Users may request access to a restricted file or a full study, which can subsequently be granted by the dataverse owner who is usually the author or distributor of the data. Authorization to a set of studies can also be given based on a range of IP addresses associated with a university or other institution. Ultimately, however, data authors have control over who can access their data. This is again a way to provide distributed ownership to the author, while the data are secured, preserved and accessible when needed through the DVN.
For restricted data files, there is an added advantage of using the UNF in the data citation. Users can validate that the study held by the archive contains the same data originally cited by the author, even in those cases when the data cannot be accessed.
Protection for Confidential Data
Even though authors can choose to restrict a data set, access control is not sufficient to protect some levels of high-risk confidential information. The DVN approach to this issue is to provide additional protection through click-through terms of use. Upon creation of a study in a dataverse, authors can be required to agree not to deposit data collected without Institutional Review Board (IRB) approval or not to deposit data containing confidential information. On the data user side, upon accessing a data set, a user can be required to agree not to link multiple data sets or additional information about the data that would risk identification of individuals or organizations. The language in the terms of use can be modified for the entire DVN or for each dataverse based on the requirements of the institution, data owners or publishers. For extremely sensitive studies, one can include the metadata of the study in the DVN with the full citation, including the UNF, while storing the data itself securely offline.

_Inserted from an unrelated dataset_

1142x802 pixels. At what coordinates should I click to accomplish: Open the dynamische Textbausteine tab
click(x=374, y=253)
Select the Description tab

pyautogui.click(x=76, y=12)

A more desirable future solution is to more explicitly support the storage and sharing of data sets with sensitive information since research data increasingly contain some form of confidential information, but would nonetheless be extremely useful for research and the advance of science. This can be achieved with tools that allow systematic analysis of disclosure on deposit; that allow selected files to be stored in separate repositories that provide security controls; and that support statistical disclosure limitation methods for data release and for online analysis. This problem is challenging and the subject of broad ongoing research and development.
Data Discovery
A data-sharing framework would not be complete without useful data discovery functionality. A dataverse provides the capability to browse and search studies within that dataverse or across the entire Dataverse Network. All metadata fields describing the study and the data are indexed allowing advanced field-based searches. The metadata include roughly one hundred fields including cataloging information, such as title, author(s), abstract, date, geospatial information, and metadata fields describing the variables in a data set, such as name and labels.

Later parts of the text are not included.